Um conjunto de movimentações financeiras investigadas por autoridades brasileiras aponta que um fundo administrado pela Reag recebeu cerca de R$ 1 bilhão de empresas associadas a esquemas de lavagem de dinheiro ligados ao Primeiro Comando da Capital (PCC). As operações ocorreram entre 2023 e 2025 e estão sob análise da Comissão Parlamentar de Inquérito (CPI) do Crime Organizado no Senado.As informações foram reveladas pelo portal G1 e têm como base dados do Conselho de Controle de Atividades Financeiras (Coaf), encaminhados à CPI. Segundo o levantamento, os recursos foram direcionados ao Fundo Gold Style, que possui patrimônio estimado em R$ 2 bilhões, conforme registros na Comissão de Valores Mobiliários (CVM).
De acordo com a Associação Brasileira das Entidades dos Mercados Financeiro e de Capitais (Anbima), o fundo é integralmente operado pela Reag, responsável por sua administração, gestão, custódia e distribuição. A empresa já é alvo de investigações da Polícia Federal por suposto envolvimento em irregularidades relacionadas ao Banco Master.

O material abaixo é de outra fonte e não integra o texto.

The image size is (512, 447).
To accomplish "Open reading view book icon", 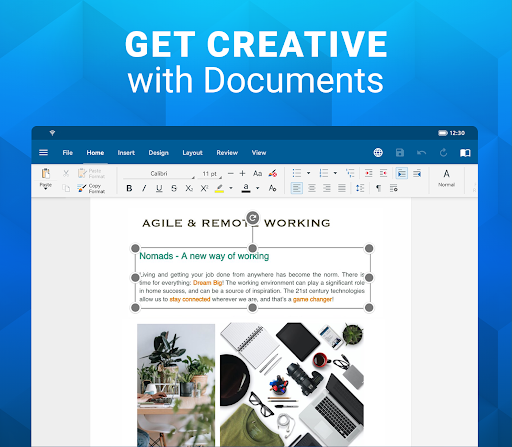I will (465, 153).
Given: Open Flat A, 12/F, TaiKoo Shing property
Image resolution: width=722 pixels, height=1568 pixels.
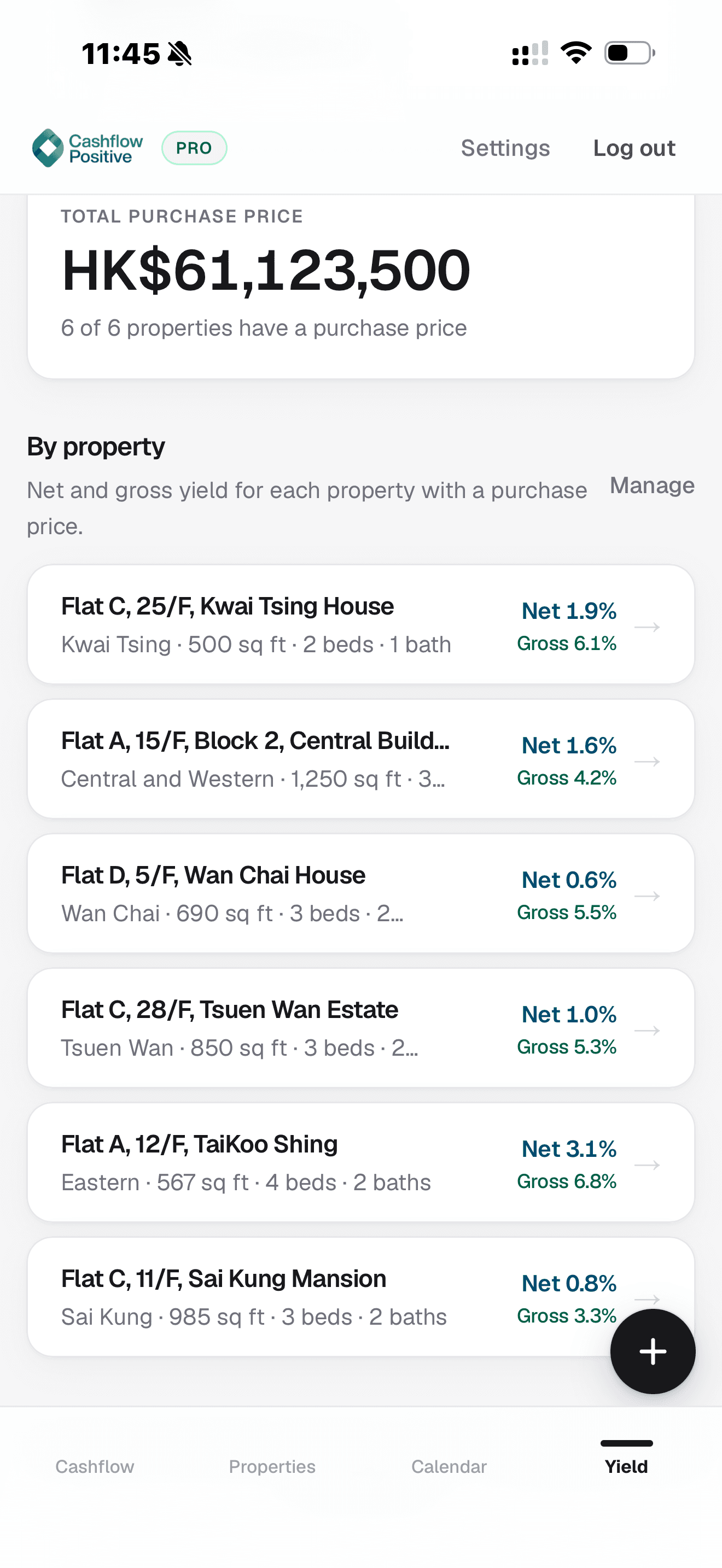Looking at the screenshot, I should click(361, 1162).
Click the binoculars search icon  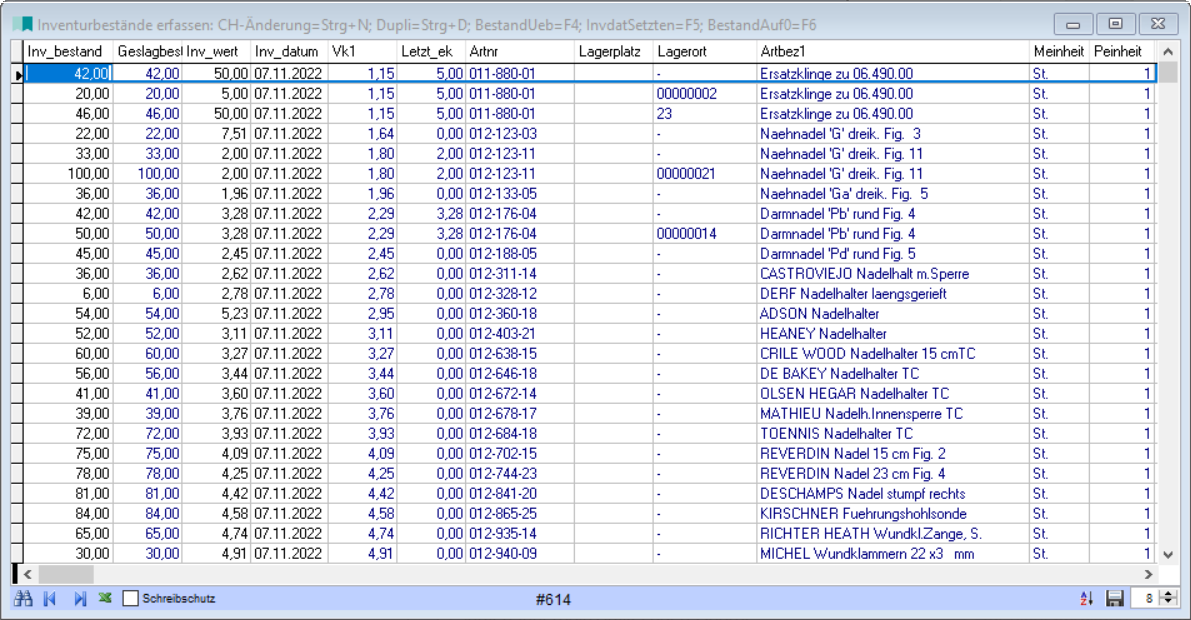[24, 599]
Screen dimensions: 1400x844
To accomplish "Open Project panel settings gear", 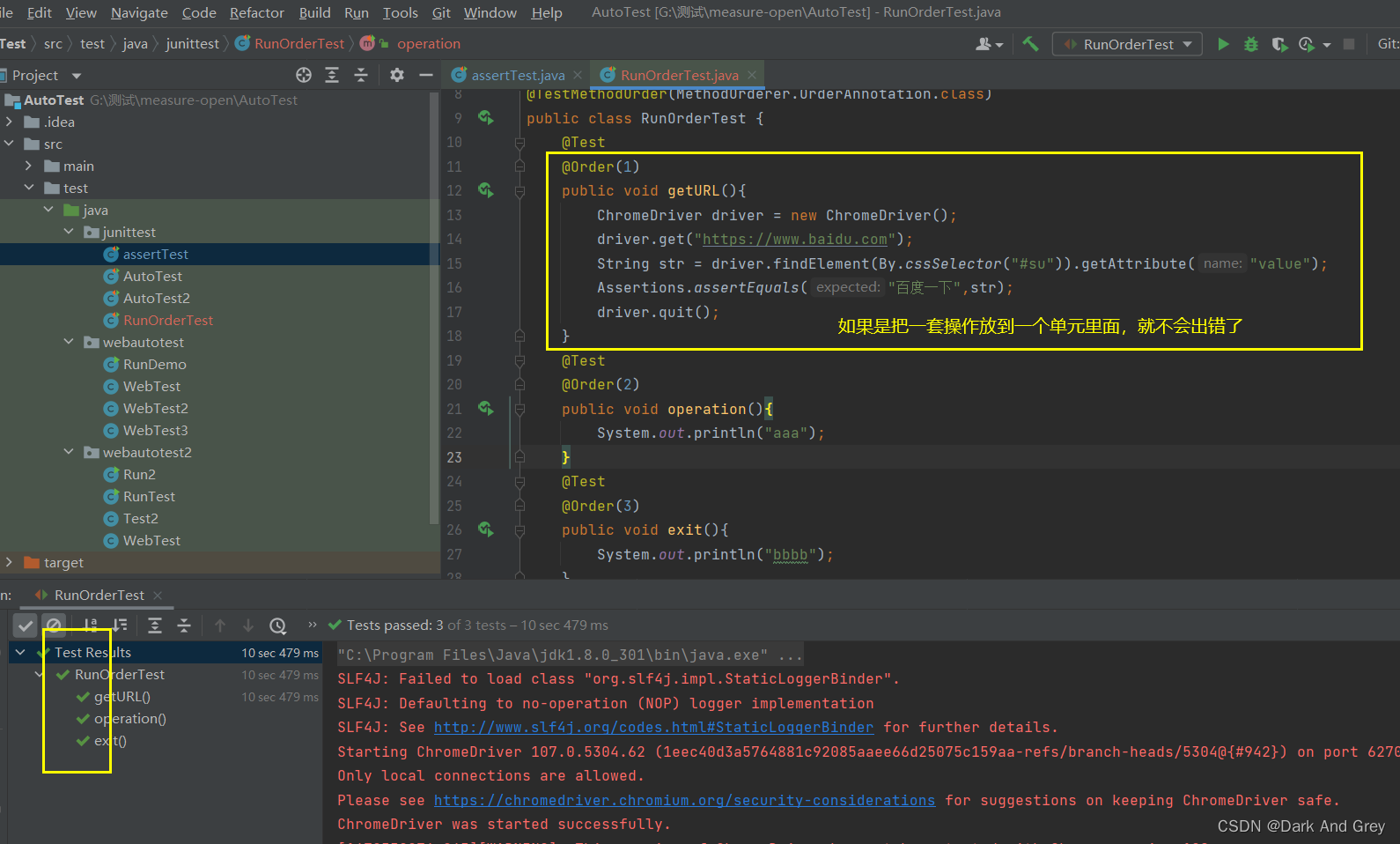I will pos(397,76).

Entre os principais aportes identificados, destacam-se R$ 759,5 milhões provenientes da Aster Petróleo, distribuidora de combustíveis apontada como vinculada ao PCC. O alerta sobre essas movimentações foi emitido pelo Banco do Brasil em agosto de 2024, antes mesmo da deflagração de operações policiais relacionadas ao caso.

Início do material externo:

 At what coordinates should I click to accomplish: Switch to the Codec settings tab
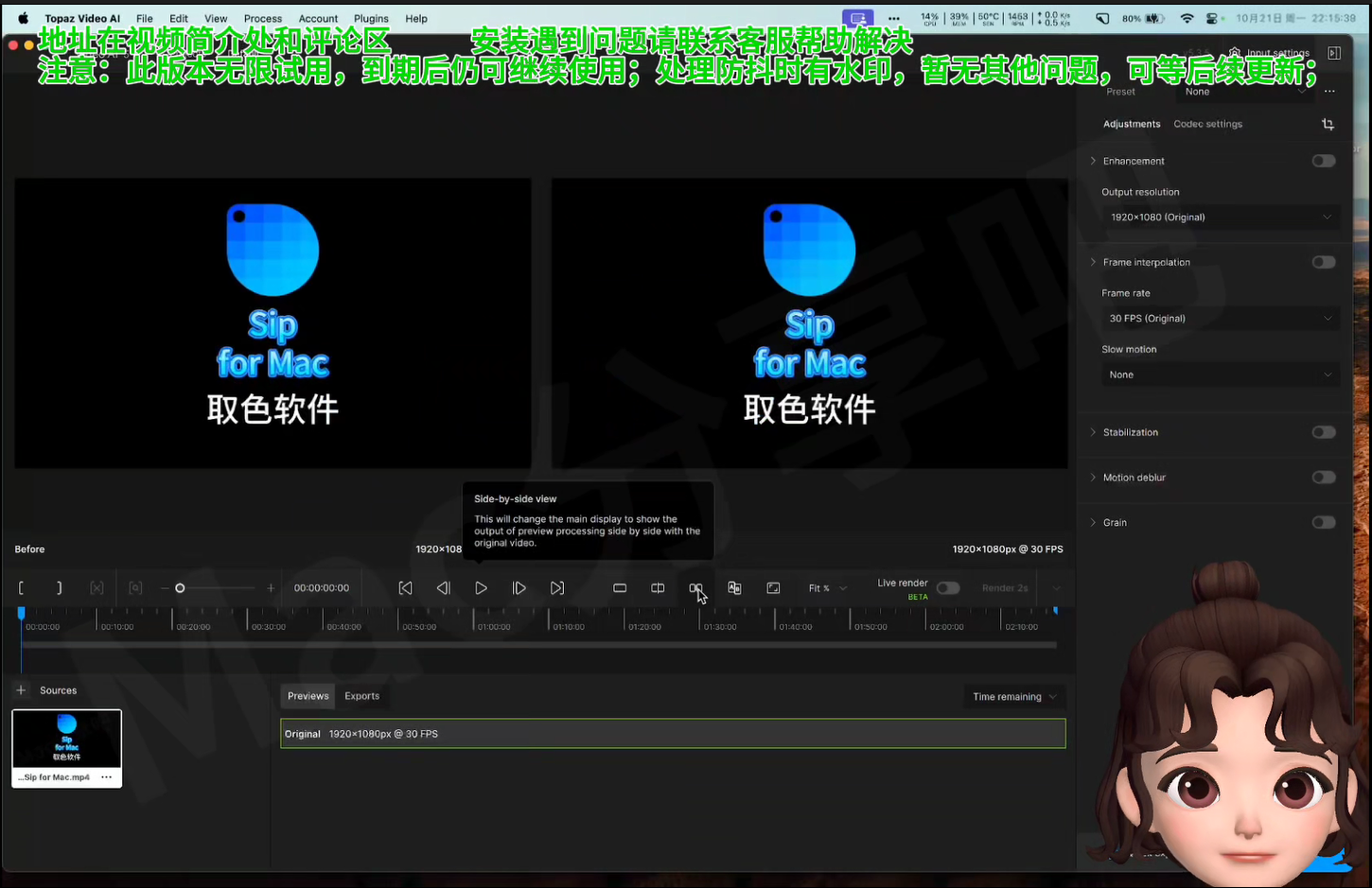coord(1207,124)

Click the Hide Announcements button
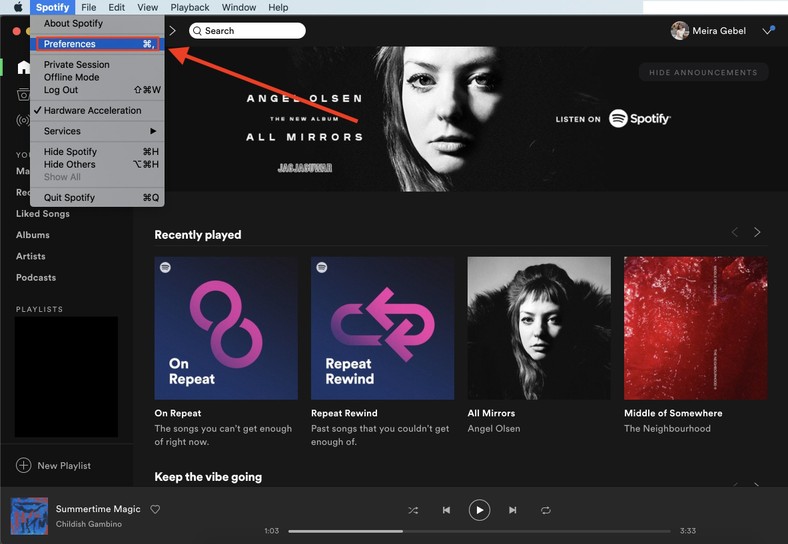pos(703,72)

Outro repasse relevante foi de R$ 158 milhões oriundos da BK Bank, fintech investigada pela Polícia Federal como parte da estrutura financeira utilizada para lavagem de dinheiro pela organização criminosa. Além disso, a Inovanti Instituição de Pagamento transferiu R$ 175 milhões ao fundo. Essa fintech já havia sido mencionada em comunicações ao Coaf por movimentar mais de R$ 778 milhões de pessoas físicas e jurídicas investigadas na Operação Carbono Oculto.
Os dados também indicam que o Fundo Gold Style realizou transferências de aproximadamente R$ 180 milhões para a empresa Super Empreendimentos. A companhia teve como diretor, entre 2021 e 2024, Fabiano Zettel, cunhado de Vorcaro, personagem citado nas investigações.
As autoridades suspeitam que a estrutura montada envolva uma rede de fundos com movimentações consideradas atípicas, possivelmente utilizada para inflar resultados financeiros e ocultar riscos. Há indícios de que o modelo tenha sido empregado para viabilizar esquemas de fraude e lavagem de dinheiro.
A Reag também aparece entre os alvos da Operação Carbono Oculto, que investiga um esquema bilionário no setor de combustíveis atribuído a integrantes do PCC. Uma das linhas de apuração indica que a organização criminosa teria utilizado fundos com um único cotista para dificultar a identificação dos beneficiários finais e mascarar a origem dos recursos.